Des rivages lointains ; pour vivre, loi suprême,

Il me faut, comme à toi, l’air et la liberté.

Louise Michel, citée par Ananda Doe

Exil. Enfermement. Indifférence : des mots qui font froid non foi.

Sous le coup de la grâce, László Krasznahorkai

Après des semaines d’attente insupportable, l’annonce divulguée, à l’aube, par mégaphone et par affiches manuscrites de l’horaire précis du départ, nous avait tant galvanisés que, sans attendre le début de cette inepte cérémonie du soleil levant qui dégénérait depuis quelque temps, nous étions partis de divers points – proches ou lointains – de la capitale, et néanmoins du même endroit, à savoir du sous-sol, pareils aux rats qui, en raison de leurs exceptionnelles capacités de survie, étaient peu à peu devenus pour nous une sorte d’animal sacré, et à ce titre, l’objet exclusif de notre attention : nous sortîmes des caves et des excavations, de fosses ayant servi jadis de garde-manger, de puits de décantation et d’abris antiaériens temporaires, ou pour ceux qui jugeaient ces recours indignes de confiance, des tunnels du métro et des trains de banlieue, des profondeurs des bains thermaux et de chaînes de montagnes souterraines, voire du labyrinthe du réseau d’égouts, considéré comme l’abri le plus sûr de tous, et nous nous mîmes en route avec ou sans les bagages préparés longtemps à l’avance. Prétendre « que les rues s’étaient alors peuplées » aurait frisé l’outrance, car nous n’étions plus au total – comme il s’avéra plus tard – qu’une soixantaine en ville, un nombre restreint qui n’en stupéfia que certains – du moins, cela va sans dire, jusqu’à l’heure du départ –, car nul n’ignorait que depuis la fermeture des voies terrestres et aériennes, il ne restait qu’une solution : la voie fluviale, de sorte que l’EVA ne s’était pas trompée lorsqu’elle avait jugé qu’une navette fluviale de taille moyenne conviendrait parfaitement. (…)

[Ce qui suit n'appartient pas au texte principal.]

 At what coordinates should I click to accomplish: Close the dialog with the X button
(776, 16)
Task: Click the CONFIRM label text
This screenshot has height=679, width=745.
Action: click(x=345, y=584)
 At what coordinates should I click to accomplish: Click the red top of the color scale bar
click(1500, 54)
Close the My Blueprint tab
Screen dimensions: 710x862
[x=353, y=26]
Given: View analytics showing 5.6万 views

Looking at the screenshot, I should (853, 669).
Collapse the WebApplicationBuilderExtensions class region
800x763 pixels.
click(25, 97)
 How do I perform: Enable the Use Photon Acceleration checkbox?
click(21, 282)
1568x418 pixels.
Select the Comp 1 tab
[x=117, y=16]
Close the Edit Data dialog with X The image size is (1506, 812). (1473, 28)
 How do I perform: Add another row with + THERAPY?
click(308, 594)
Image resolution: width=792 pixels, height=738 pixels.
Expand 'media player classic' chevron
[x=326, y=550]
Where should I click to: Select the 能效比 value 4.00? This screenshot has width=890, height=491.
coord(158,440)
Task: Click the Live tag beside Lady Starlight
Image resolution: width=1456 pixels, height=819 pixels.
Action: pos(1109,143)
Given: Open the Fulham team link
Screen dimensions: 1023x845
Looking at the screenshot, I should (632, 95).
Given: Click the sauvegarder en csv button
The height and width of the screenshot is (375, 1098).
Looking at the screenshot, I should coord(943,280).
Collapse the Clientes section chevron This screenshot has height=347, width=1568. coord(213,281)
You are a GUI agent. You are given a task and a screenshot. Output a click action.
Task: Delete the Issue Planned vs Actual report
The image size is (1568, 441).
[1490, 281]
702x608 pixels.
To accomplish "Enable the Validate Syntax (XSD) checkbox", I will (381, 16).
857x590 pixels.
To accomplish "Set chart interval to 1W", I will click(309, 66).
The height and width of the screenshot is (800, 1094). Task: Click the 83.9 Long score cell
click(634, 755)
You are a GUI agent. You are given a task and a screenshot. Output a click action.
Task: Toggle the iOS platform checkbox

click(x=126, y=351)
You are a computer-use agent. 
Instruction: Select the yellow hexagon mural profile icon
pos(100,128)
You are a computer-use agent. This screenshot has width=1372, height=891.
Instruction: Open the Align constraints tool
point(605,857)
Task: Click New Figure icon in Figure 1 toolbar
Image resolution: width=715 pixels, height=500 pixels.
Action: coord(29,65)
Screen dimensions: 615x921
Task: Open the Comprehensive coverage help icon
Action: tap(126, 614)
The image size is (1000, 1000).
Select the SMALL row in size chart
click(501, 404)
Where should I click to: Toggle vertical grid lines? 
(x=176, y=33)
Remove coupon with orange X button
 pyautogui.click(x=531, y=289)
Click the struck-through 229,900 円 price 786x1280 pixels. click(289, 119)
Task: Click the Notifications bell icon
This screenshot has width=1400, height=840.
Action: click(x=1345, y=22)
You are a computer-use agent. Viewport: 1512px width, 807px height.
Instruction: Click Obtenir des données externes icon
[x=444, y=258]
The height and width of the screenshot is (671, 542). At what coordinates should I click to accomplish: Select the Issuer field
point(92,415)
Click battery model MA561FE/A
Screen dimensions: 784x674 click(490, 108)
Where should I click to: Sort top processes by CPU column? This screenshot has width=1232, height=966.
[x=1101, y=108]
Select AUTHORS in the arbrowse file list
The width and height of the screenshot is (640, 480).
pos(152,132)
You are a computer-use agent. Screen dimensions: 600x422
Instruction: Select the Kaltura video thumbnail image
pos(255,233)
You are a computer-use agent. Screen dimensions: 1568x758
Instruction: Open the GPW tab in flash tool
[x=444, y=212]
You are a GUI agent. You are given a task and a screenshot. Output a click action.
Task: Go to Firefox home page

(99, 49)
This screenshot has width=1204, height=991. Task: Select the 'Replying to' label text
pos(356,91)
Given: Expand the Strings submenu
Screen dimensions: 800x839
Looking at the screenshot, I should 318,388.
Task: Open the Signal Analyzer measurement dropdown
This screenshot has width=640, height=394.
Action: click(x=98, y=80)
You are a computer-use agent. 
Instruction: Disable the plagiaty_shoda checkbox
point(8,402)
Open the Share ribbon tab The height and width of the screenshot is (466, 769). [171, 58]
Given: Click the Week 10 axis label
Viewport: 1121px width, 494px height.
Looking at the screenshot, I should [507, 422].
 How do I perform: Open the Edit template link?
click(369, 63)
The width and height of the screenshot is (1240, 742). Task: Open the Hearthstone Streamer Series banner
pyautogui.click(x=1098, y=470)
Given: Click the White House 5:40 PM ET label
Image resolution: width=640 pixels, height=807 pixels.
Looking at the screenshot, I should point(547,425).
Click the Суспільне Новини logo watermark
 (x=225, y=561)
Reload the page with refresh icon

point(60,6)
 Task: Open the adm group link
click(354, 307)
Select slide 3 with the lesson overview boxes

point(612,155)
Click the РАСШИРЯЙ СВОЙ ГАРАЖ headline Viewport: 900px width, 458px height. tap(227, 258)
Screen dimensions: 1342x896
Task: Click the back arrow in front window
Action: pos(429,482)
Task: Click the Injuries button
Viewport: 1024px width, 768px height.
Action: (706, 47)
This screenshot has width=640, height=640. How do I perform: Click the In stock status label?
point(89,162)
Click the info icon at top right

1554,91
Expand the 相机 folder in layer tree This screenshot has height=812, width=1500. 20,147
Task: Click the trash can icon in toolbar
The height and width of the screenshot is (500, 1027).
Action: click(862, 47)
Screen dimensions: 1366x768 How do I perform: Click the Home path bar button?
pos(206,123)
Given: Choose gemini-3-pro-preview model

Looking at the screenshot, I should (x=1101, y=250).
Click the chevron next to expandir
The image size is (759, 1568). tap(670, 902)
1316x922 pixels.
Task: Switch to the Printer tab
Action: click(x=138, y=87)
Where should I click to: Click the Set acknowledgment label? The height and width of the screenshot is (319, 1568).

Notre bateau remontait le fleuve (…) tranquillement, et nous portions un regard attendri, nous qui partagions le même sort malgré nos directions contraires, sur les objets que nous croisions au fil de l’eau : de vieilles cuvettes rouillées échouées sur la rive, des poëles à mazout et des réfrigérateurs éventrés retenus par les pierres du fleuve et, dérivant à nos côtés, des branches brisées, des pneus et des sièges de voitures, des barils en fer blanc et des jouets en plastique, des cadavres de chiens, de chevaux et de chevreuils ; et tandis que nous observions avec un intérêt croissant, quels qu’ils fussent, les objets qui passaient près de nous, nous comprîmes soudain que ce qui suscitait notre intérêt, notre attirance, et parfois même notre compassion, n’était autre que leur direction. (…) Nous gisions encore sur le pont, hébétés de fatigue, quand à la nuit tombée l’un de nous releva tout à coup la tête, se mit péniblement debout et gagna l’arrière du bateau, mais seul un grognement sourd accueillit ses paroles lorsque, désignant le paysage qui disparaissait à tout jamais dans la nuit noire, il s’écria avec un soulagement amer : « Bonnes gens ! Là-bas, c’était la Hongrie. »

 

Dans ce recueil de 8 nouvelles, « l’irrésistible drôlerie du grand prosateur hongrois se révèle toujours aussi percutante. Mais derrière une apparente désinvolture, László Krasznahorkai interroge la nature humaine, les illusions, la perfidie, la trahison, la paranoïa ».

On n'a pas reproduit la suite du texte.